Les heures sombres
Lieux évoqués : école Braconnot, Parc de la Pépinière.
« J’allais à l’école de l’autre côté du parc de la Pépinière. Un matin de l’hiver 1942-1943, brutalement la porte de la salle de classe s’est ouverte. Revêtus d’un long imperméable vert, le casque enfoncé jusqu’aux oreilles, une plaque en métal blanc suspendue à un collier brinquebalant sur la poitrine, deux gendarmes allemands sont entrés. Le fusil à l’épaule. Notre professeur s’est levé. Un des deux géants lui a tendu une enveloppe. En tremblant, M. Jouvin l’a ouverte. Un nom. Un seul nom : celui de mon petit voisin en culottes courtes à la peau parsemée de taches de rousseur, aux yeux de biche soudain affolés. Machinalement, il a ramassé ses affaires puis, très lentement, nous fixant les uns après les autres avec un inoubliable regard – un appel au secours -, il s’est placé entre les deux cerbères ; sans un mot à part le terrible « Heil Hitler ! », ils sont sortis. Nous sommes restés prostrés.
Bouleversé, M. Jouvin nous a déclaré : « Mes enfants, n’oubliez jamais ce qui vient de se passer sous vos yeux. »

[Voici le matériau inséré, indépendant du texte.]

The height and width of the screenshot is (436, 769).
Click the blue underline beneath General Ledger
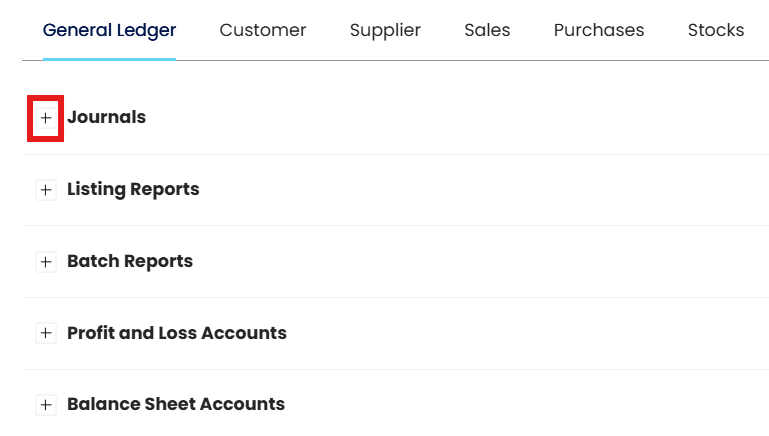point(109,59)
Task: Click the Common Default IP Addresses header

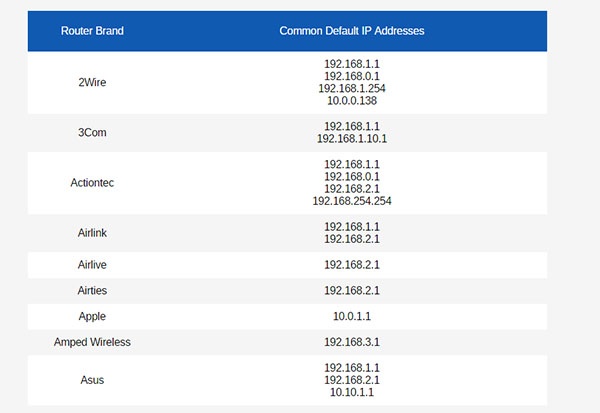Action: click(351, 31)
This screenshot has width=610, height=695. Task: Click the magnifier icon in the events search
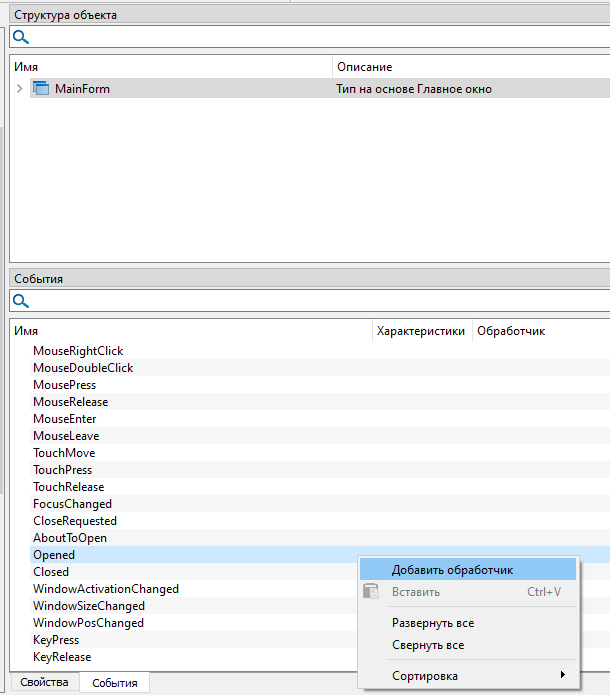point(20,301)
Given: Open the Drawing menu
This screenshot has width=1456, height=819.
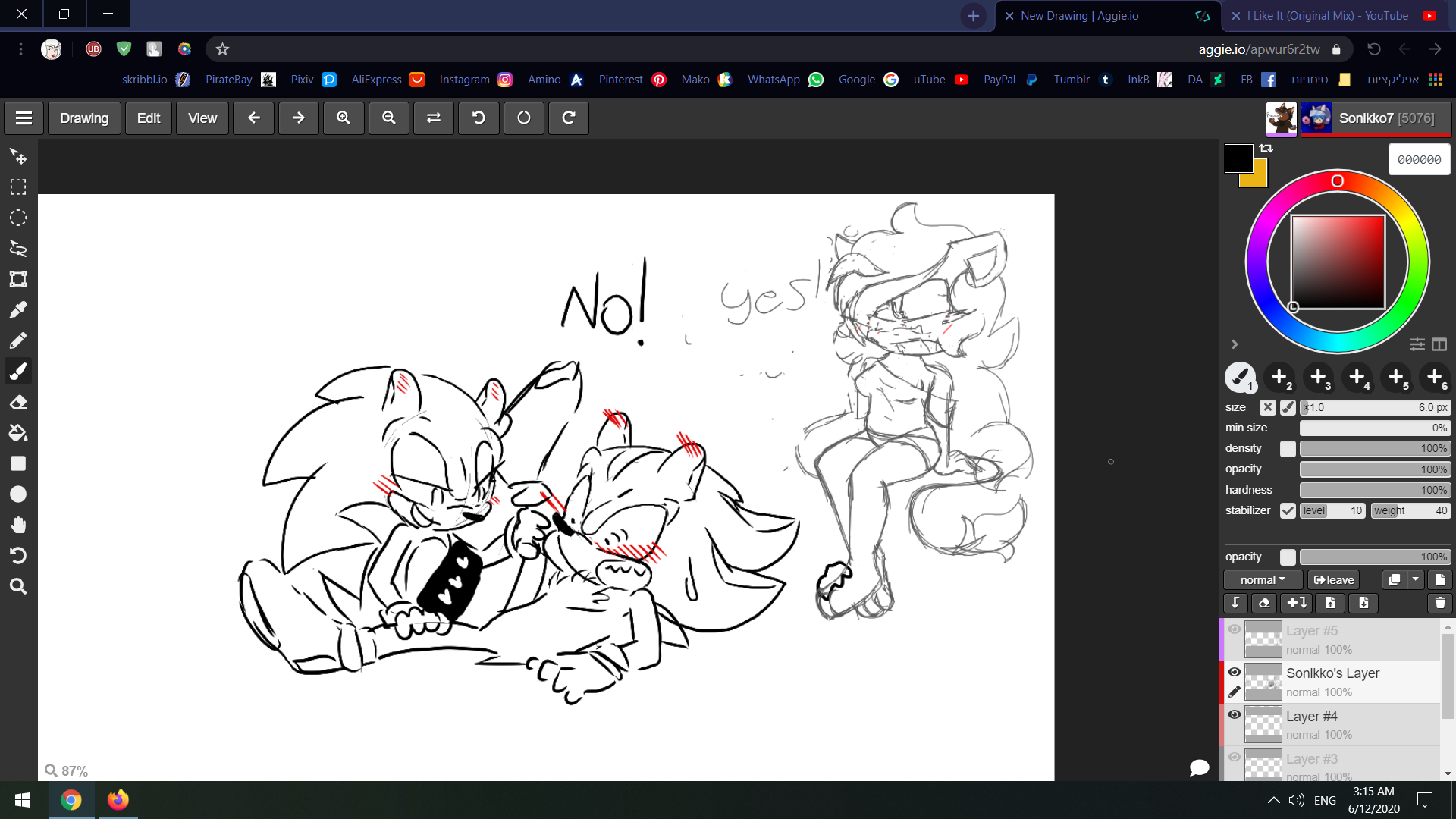Looking at the screenshot, I should coord(84,118).
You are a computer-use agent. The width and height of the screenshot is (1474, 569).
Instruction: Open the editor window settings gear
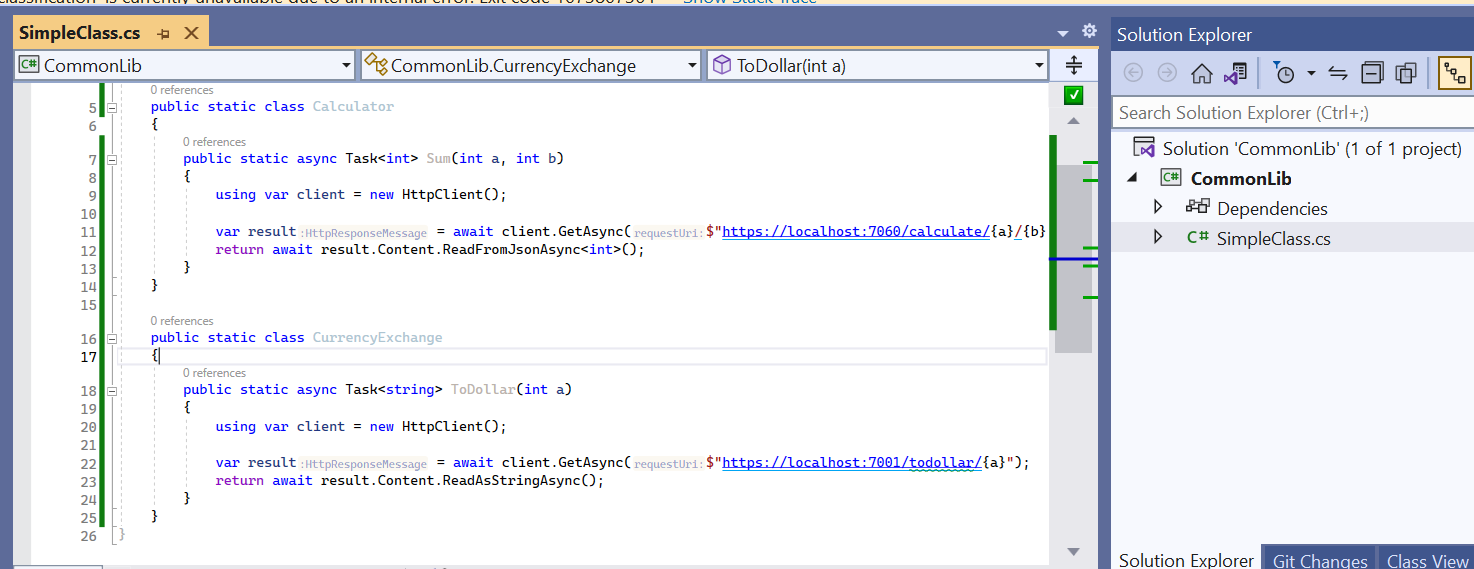(x=1089, y=31)
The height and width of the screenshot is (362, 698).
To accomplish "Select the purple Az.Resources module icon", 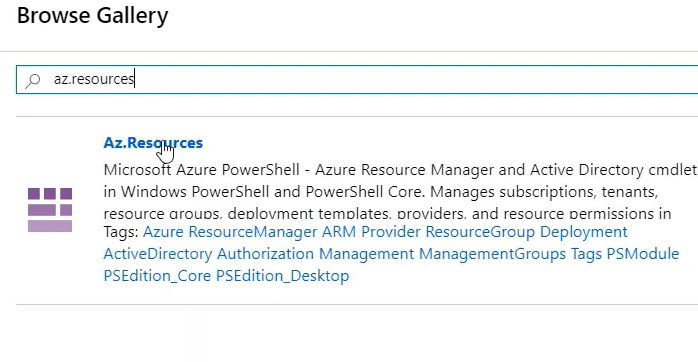I will coord(50,210).
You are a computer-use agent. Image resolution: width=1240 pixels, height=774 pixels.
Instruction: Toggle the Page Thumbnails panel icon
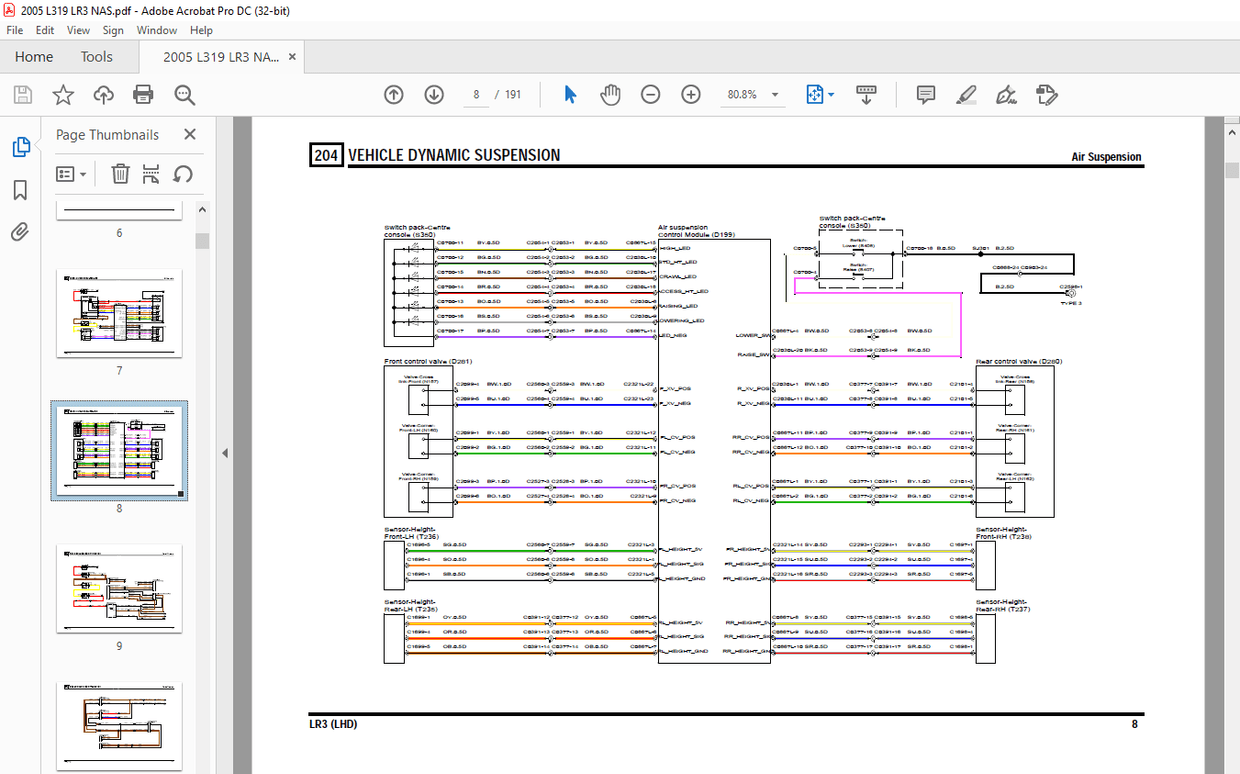(20, 148)
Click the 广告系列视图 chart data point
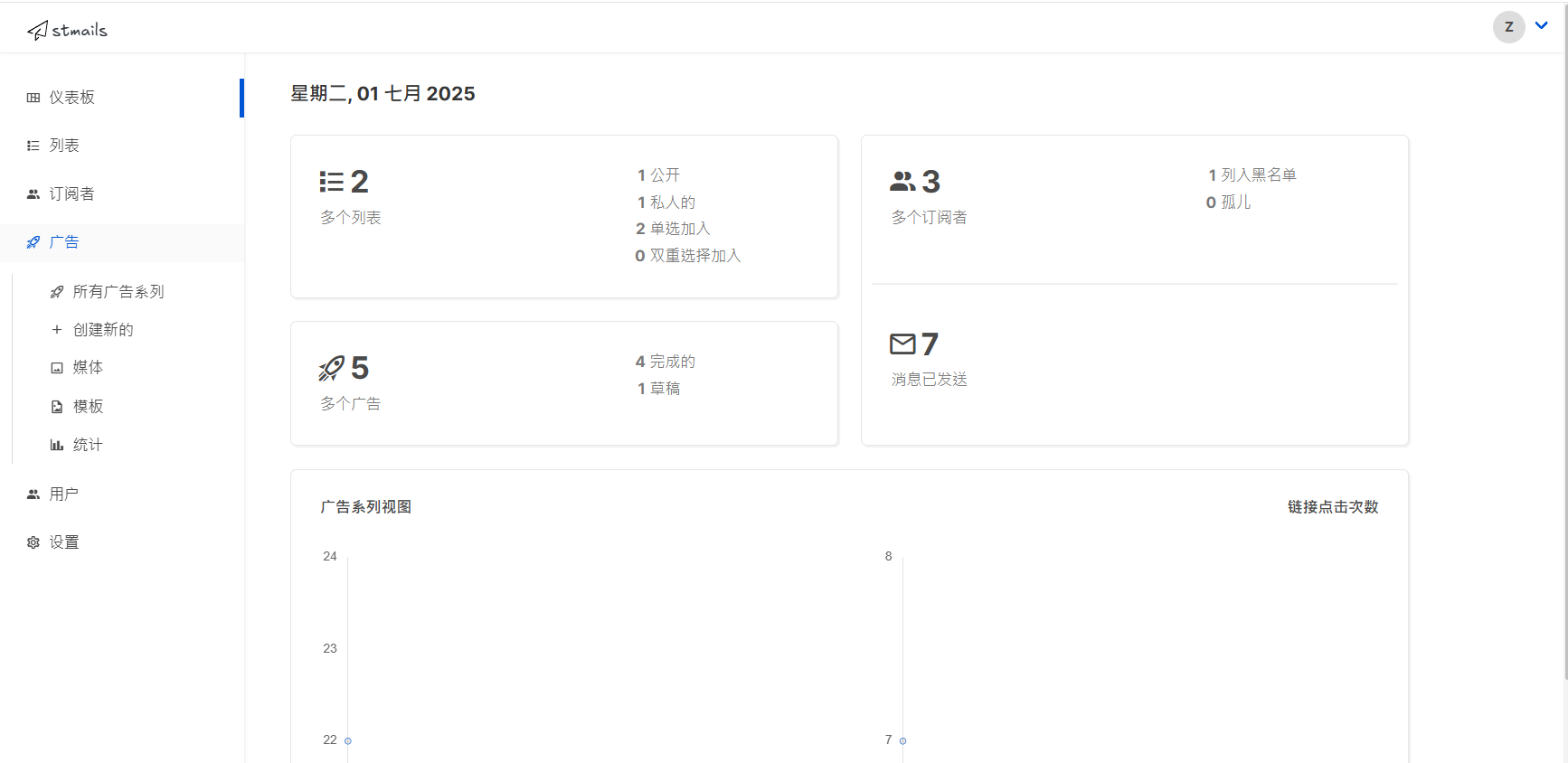Screen dimensions: 1568x763 coord(348,740)
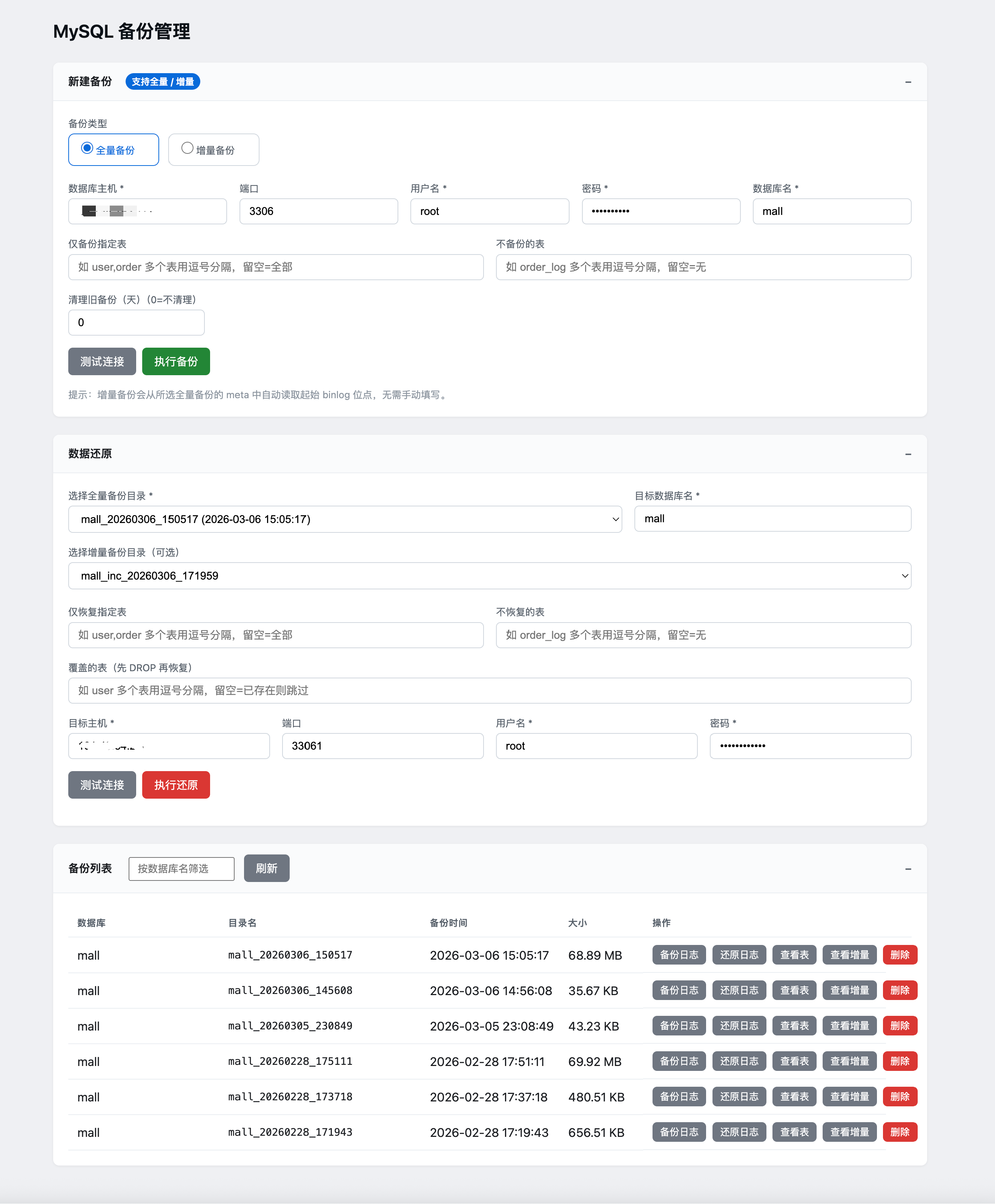Screen dimensions: 995x1204
Task: Collapse the 新建备份 panel
Action: 908,82
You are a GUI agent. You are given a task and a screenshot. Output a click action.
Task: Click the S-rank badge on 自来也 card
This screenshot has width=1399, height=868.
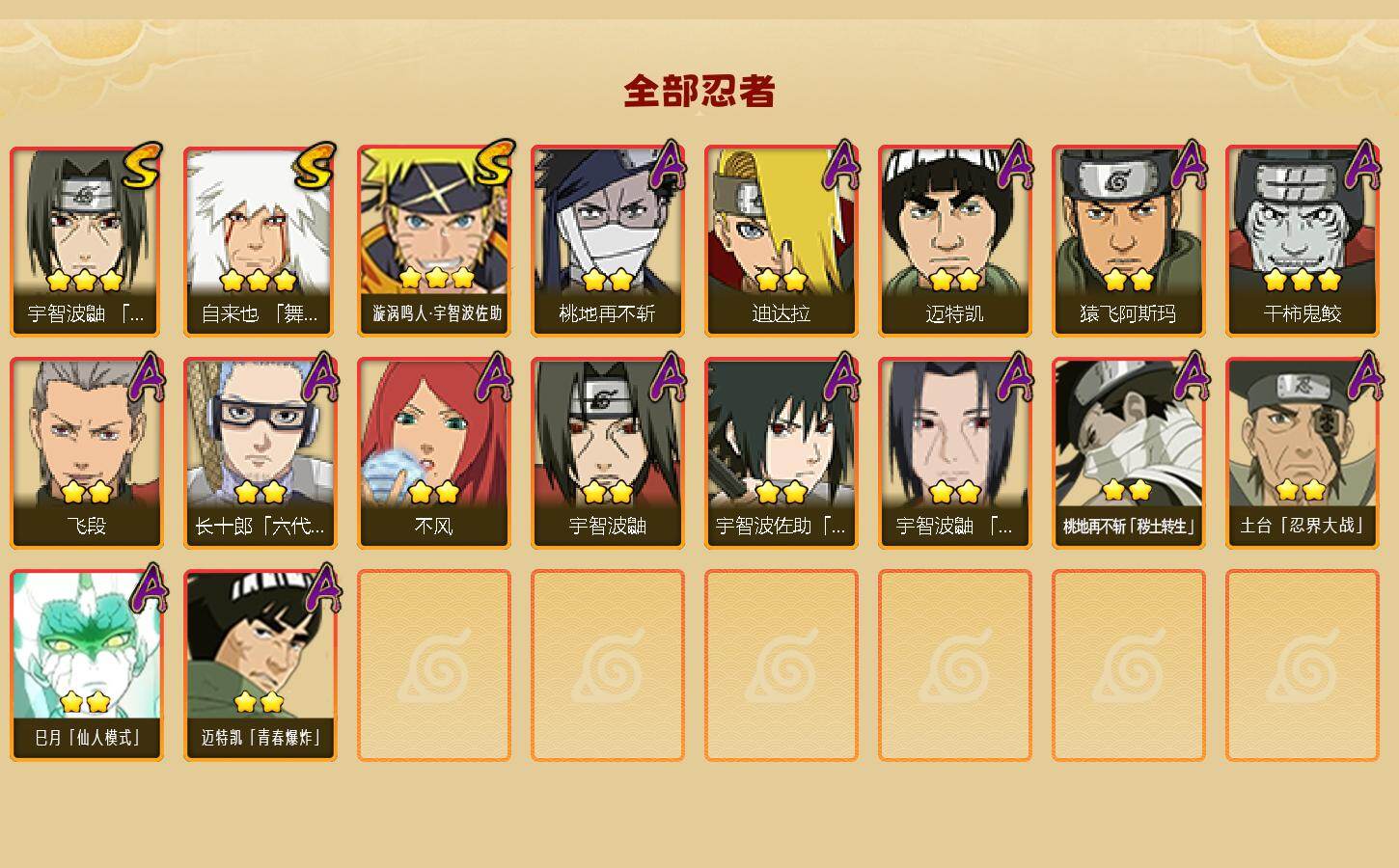(315, 166)
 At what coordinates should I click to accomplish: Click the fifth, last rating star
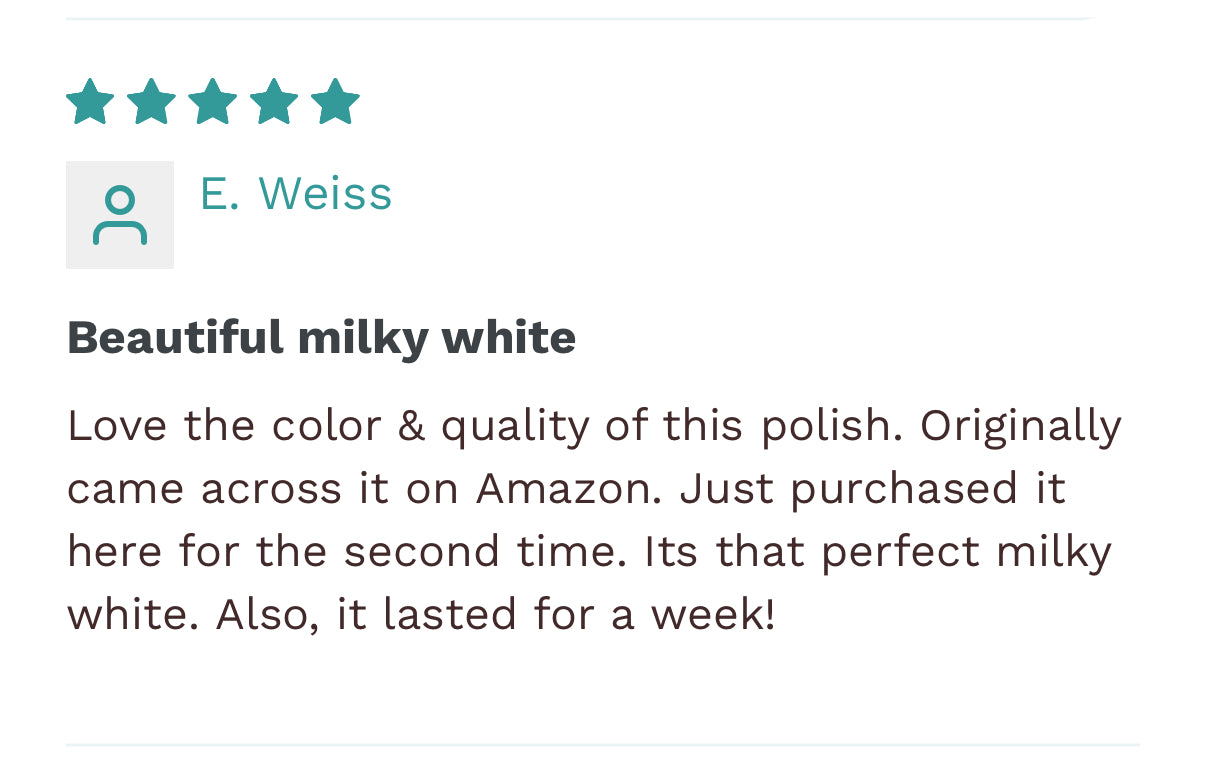(334, 102)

Très souvent j’ai repensé à l’arrestation de mon petit copain juif mais je n’arrivais pas à me rappeler son nom ; jusqu’au jour assez récent où le sénateur de Meurthe-et-Moselle, Claude Huriet, m’a invité à présider le dîner des anciens élèves du lycée Poincaré à Nancy. Le lendemain, sortant du Musée lorrain, je me suis retrouvé par hasard devant le portail de l’école de mon enfance. Appuyé contre la grille j’ai cherché à situer la fenêtre de notre classe et subitement, cinquante ans après, je me suis souvenu : «André Oumanski ! il s’appelait Oumanski et ses parents étaient fourreurs rue Saint-Jean. »
J’ai éclaté en sanglots. Une femme voutée (peut-être la réincarnation de ma grand-mère ?) s’est approchée de moi et m’a demandé : « Puis-je faire quelque chose pour vous, monsieur ? » Je lui ai souri. Pour la remercier.
Je venais de retrouver mes vieux fantômes : « Si le petit André a survécu au “grand voyage“, très probablement, dès son arrivée au camp, les nazis l’auront envoyé directement à la chambre à gaz. Tel était le sort des enfants de moins de quinze ans… »
En 1942-1943, le voyant disparaître, je ne pouvais pas imaginer qu’il était parti là-bas. »
Jean-Marie Drot, Dictionnaire vagabond, Plon, 2003.